(WHAT IS BEING ASKED):
Rewrite the data below as a numbered list, starting at the line containing "The width and" and ending at the line containing "Select the config folder inside note-1.0.5", both included, with any blank lines omitted.

(SUPPLIED DATA):
********
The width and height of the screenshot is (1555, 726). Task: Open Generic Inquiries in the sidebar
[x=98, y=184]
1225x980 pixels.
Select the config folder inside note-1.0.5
********
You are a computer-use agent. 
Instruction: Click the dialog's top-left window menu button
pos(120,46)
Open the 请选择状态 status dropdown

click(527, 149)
********
(FULL RESPONSE):
1. The width and height of the screenshot is (1555, 726). Task: Open Generic Inquiries in the sidebar
2. [x=98, y=184]
3. 1225x980 pixels.
4. Select the config folder inside note-1.0.5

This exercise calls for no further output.